Honestly, I don’t think these comments represent the majority of readers. Go to any unmoderated message board and you’ll see the same thing. The Internet is a wonderful information tool that facilitates discussion with interesting, intelligent people across the globe 10 percent of the time.
The other 90 percent is dedicated to porn, flaming, off-topic ranting and blatant ignorance. Anonymity turns many posters into ugly people who post nasty things in an attempt to be ‘witty’ or ‘outrageous.’ That same mentality translates, unfortunately, into newspaper comment forums. Personally, I don’t believe newspapers are the place for nameless feces-slinging monkeys. There are plenty of forums that allow you to sling all you like, and they can just go there and wallow in the morass without involving what’s supposed to be a respectable information source. I don’t read comments except on occasional spates of vigilante moderation to report those that violate the always-unenforced terms of use, and I’m sure I’m not alone. But users like myself never speak up.’ The howler monkeys, who are a fairly small minority of Internet users, have control of that particular forum.

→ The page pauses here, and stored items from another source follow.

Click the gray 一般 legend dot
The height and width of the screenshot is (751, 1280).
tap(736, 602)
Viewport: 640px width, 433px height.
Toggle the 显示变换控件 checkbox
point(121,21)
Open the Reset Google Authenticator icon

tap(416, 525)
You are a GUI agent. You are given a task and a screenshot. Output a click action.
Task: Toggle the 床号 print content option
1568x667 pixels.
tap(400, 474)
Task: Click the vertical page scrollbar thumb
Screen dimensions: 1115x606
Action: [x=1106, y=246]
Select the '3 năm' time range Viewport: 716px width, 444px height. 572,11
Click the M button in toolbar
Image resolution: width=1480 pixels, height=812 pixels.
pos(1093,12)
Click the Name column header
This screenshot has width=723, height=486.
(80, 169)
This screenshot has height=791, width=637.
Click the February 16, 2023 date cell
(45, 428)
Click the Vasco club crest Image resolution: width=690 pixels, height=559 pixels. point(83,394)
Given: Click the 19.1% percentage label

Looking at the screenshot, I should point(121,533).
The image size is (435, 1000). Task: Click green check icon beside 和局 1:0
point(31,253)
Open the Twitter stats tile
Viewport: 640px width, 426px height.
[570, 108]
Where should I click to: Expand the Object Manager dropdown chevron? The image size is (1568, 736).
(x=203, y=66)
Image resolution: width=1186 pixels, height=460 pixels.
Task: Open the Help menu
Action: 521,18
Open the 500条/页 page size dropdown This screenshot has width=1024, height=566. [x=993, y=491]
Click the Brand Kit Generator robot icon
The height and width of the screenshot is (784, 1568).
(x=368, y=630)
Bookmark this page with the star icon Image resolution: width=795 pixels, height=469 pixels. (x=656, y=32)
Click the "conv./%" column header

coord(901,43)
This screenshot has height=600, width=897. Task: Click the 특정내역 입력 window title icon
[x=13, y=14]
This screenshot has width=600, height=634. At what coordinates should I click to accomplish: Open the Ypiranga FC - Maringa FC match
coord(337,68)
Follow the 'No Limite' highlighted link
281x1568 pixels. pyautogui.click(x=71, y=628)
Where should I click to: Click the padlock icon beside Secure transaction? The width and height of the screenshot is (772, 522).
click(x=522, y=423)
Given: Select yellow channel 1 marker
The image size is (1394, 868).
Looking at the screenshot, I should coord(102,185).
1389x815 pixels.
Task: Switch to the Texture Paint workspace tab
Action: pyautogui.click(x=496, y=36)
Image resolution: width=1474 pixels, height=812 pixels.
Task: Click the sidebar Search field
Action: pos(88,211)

Someday, one of these comments will spark a libel suit. The fact that there is not yet case law directly dealing with them, mainly because no one who’s been defamed has put the energy into pursuing it, does not mean these things aren’t libelous. I wait eagerly for that day. In the meantime, I take pleasure in stories like yours, and I hope your readers will take this as an opportunity to write letters to the editor to express their feelings in a more grammatically-correct, less OMIGODLOLOLFUPAPERZ!!!!!!!!1111 manner.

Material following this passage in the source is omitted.